A short journey from 'pro-choice' to infanticide

Barbara Kay, National Post · Mar. 23, 2011 | Last Updated: Mar. 23, 2011 5:04 AM ET

One of abortion's most militant activists and practitioners died last month. At the exact same instant, one of abortion's most militant critics also died. It wasn't quite the coincidence it appears to be; the pro-abortion and antiabortion activist were one and the same man.

If you can imagine Dr. Henry Morgentaler experiencing a mid-career epiphany, and spending the rest of his life publicly atoning for the innumerable lives he had snuffed out, you would have a fairly accurate picture of his American doppelganger, the extraordinarily influential Dr. Bernard Nathanson.

A secular Jew, Nathanson's gloomy family history offered propitious terrain for psychological extremism. Both a grandfather and his sister committed suicide; his father (an obstetrician/gynecologist) made at least one attempt. In 1949, while Nathanson was in medical school at McGill, he paid for his girlfriend's illegal abortion.
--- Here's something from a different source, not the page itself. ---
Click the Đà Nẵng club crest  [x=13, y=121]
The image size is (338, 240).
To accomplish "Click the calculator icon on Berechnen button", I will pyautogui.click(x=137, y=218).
As Father Raymond J. de Souza wrote on these pages shortly after Nathanson's death, the episode galvanized him into activism promoting the legalization of abortion.

Nathanson once said, "I am one of those who ushered in this barbaric age." Just weeks before he died, that "barbaric age" was embodied in the arraignment of Philadelphia abortionist Dr. Kermit Gosnell on eight murder charges: a third-degree charge for a woman who died under his knife, and seven first-degree charges of infanticide for "snipping" the spines of live babies "to ensure fetal demise": i.e. inducing births of viable thirdtrimester babies, and deliberately killing them post-delivery.

In its 261-page report, the grand jury described the conditions at Gosnell's filthy "clinic" as rivalling those in a Third World country: unwashed instruments spreading venereal disease, cats defecating where they pleased, a padlocked emergency exit, and floors sticky with placental and fetal remains.

Gosnell's gruesome practice was no secret, but the Pennysylvania Department of Health had decided to stop inspecting abortion clinics because "officials concluded that inspections would be 'putting a barrier up to women seeking abortions.'" Thus, for 30 years, thanks to activists' remorseless protection of unconstrained abortion access, Gosnell ran his little house of horrors without any oversight whatsoever.

In 1995, according to the Washington Post, 56% of Americans were "pro-choice." In 2010, the number dipped to 45%. Twenty-nine state governors are anti-abortion. Revulsion against unregulated abortion is thus growing, not subsiding in the United States. Here, too? How can we know? The subject is virtually verboten in political, academic and media forums.

At his arraignment, Dr. Gosnell was described by one observer as "a little befuddled." He understood the charge for the dead woman, but didn't seem to understand why killing live babies was wrong. Prochoicers in Canada often say the medical profession could never produce such a monster here. But as Bernard Nathanson discovered, good intentions, amongst doctors as amongst ideologues, can produce the worst monsters of all.